4. Conclusions and Future Works
In this study, we have assessed the separation of micelles and cells from a fluid on a multi-step cross-flow microfluidic device. The tested device exhibited the ability to separate RBCs and Brij L4 micelles from the base fluid. The separation was possible due to crossflow filters that have served as barriers for the passage of the micelles and RBCs. However, further optimizations of the geometry of the microchannel should be considered in future studies. Lastly, the incorporation of deformation studies as well as biochemical analyzes could also be considered once the optimization of the channel is complete. The developed device has the potential to be incorporated on a lab-on-a-chip device and, consequently, be used to separate and evaluate blood components in a fast and continuous way with a small amount of sample. The processing of blood samples, including the separation of cells from serum, is currently required by medical devices for blood analysis. This is typically performed through centrifugation, which entails greater expenditures and top-bench centrifuge equipment, as well as a greater risk of harming the cells. By enabling a continuous and passive partial separation of the cells from the plasma, this microfluidic device overcomes the drawbacks of current commercial devices and ensures quick processing of blood samples with different hematocrit levels at various outlets. As a result, there is a significant chance that this technology will be applied to the medical industry, either for characterizing cells or even for coupling to more modern blood analysis devices, eliminating the need for larger and more expensive equipment.

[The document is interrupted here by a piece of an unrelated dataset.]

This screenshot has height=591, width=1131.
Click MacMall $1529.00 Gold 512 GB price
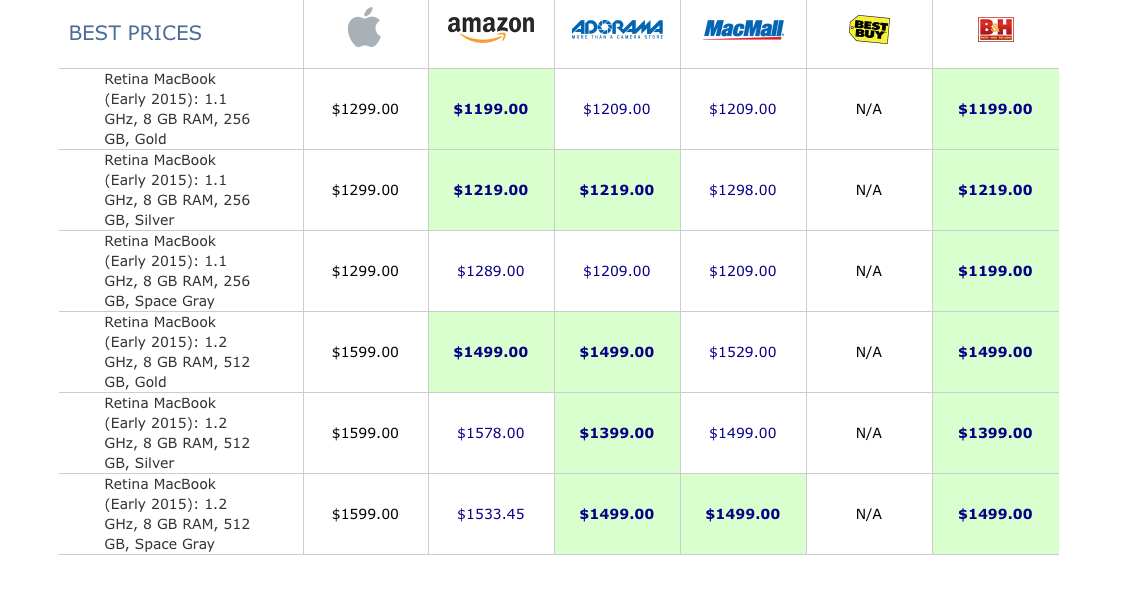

The blood analogue used in this study has shown similar behavior to that observed when using the physiologic fluid. This reinforces the usefulness of this blood-analogue fluid as a substitute for blood in preliminary tests of microfluidic devices, minimizing the use of whole blood. Accessing whole blood from human donors can be difficult, and the protocols required are more complex. However, methods to quantify the BAF microparticles should be explored in future work to better evaluate and compare the separation occurring in microfluidic devices. Future research should also look into blood analogue fluids that mimic certain pathologic conditions that affect the blood cells, such as RBCs rigidity.